Members of Farmers' Holiday on strike.
Members of Farmers' Holiday on strike.

Nevertheless, while the attack on Judge Bradley was undoubtedly inspired by outside agitators, of whom "Mother Bloor" was one of the more distinguished Communists, all of those who were caught and tried in the subsequent military occupation were residents of Plymouth county or nearby territory. Many of them were bona fide farmers.*

It was tough the morning after, hard on those who'd grabbed Judge Bradley from his court, threatened to hang him, put him in the back of a truck and took off out of town like a boar on loan. Truth be told, they'd treated him as if he were himself the cause of all their financial problems; they'd put a hubcap on his head like a helmet, jerked down his trou, tied a rope around his neck, let him know they were about to hang him.

But Judge Charles C. Bradley, in the dirt at the side of a country road, would not budge from his commitment to law and order, wouldn't do what the mob demanded, wouldn’t swear never again to carry out one more blasted farm foreclosure like the one in Primgahr they'd just witnessed. Too many good men, they claimed, too many fine farm families were being tossed off their land when it became impossible for them to keep up with payments because--as the whole world needed to know--a man couldn't make a living on corn that wasn't worth a dime, and milk any good farmer might just as well dump as bring to market. How’s a man supposed to pay what he owes when there's no money anywhere? That judge in his holy courtroom in LeMars, they told each other, he’s just the enemy we need.

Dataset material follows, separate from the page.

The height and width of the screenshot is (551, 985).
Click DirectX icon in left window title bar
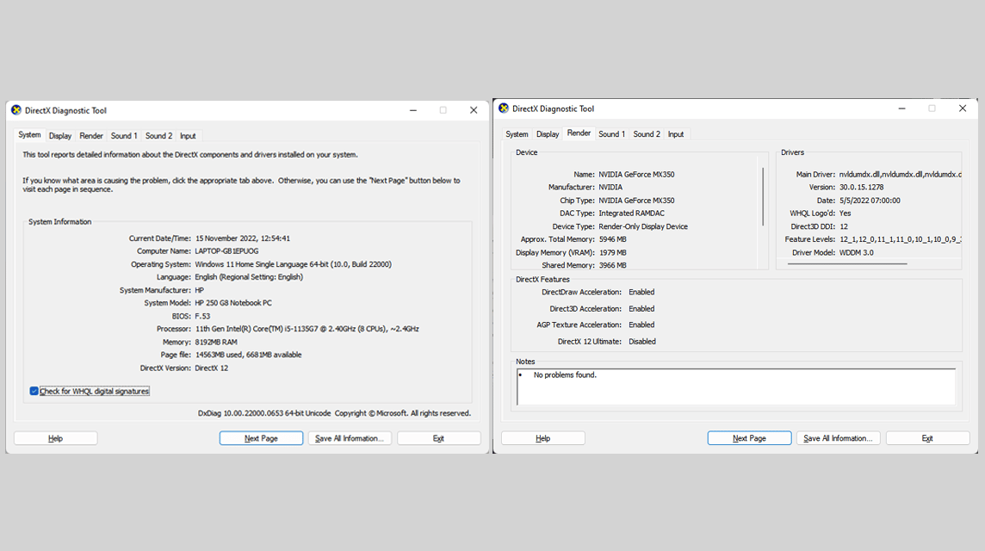tap(16, 110)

And that's how it was that the rioters were there that afternoon, April 27, 1933. They were juiced up with righteous anger because ordinary, hard-working farmers couldn't prosper when they barely could live. They went to Le Mars to find the damned judge, grabbed him right out of his court and did everything but hang him, their anger somehow melted, perhaps by time slipping by, and just perhaps by a brace of good sense when Judge Bradley, given the chance, prayed for justice for all people. Somehow they regained their senses, reined in their anger and didn't string Judge Bradley up as they'd promised.

The anger didn't subside. It would take some time--years!--for handsome prices to return. But you can’t help but think that the next day some felt shame. As the quote from Judge Bradley’s obituary says, it was easy to blame outside agitators, the commies bringing about no good by lighting fires that could burn down the whole county. It was "outside agitators" that turned decent farmers into thugs, church men into killers. It was outside agitators that brought grief to the county.

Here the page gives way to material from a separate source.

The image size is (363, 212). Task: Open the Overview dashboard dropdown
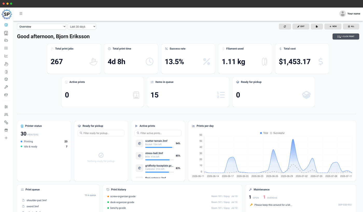[42, 26]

But it turns out that when the marauders were identified by the Plymouth County sheriff, they were all locals. There wasn't a commie among them. “Many of them were bona fide farmers,” that obituary says.

Not only that, along with some prison sentences, there was some regret, some embarrassment, some shame.

It's just so much easier to count on others when it comes to shame and regret. Life is easier with "outside agitators." It's so much easier to pin the blame on outsiders.

In 1933, right here in Siouxland proper, not all that far down the road, incensed farmers grabbed a judge right out of his courtroom, drove him out into the country, hung a rope around his neck, slipped that rope over a telephone pole, and then, blessedly couldn't do it. Amazing.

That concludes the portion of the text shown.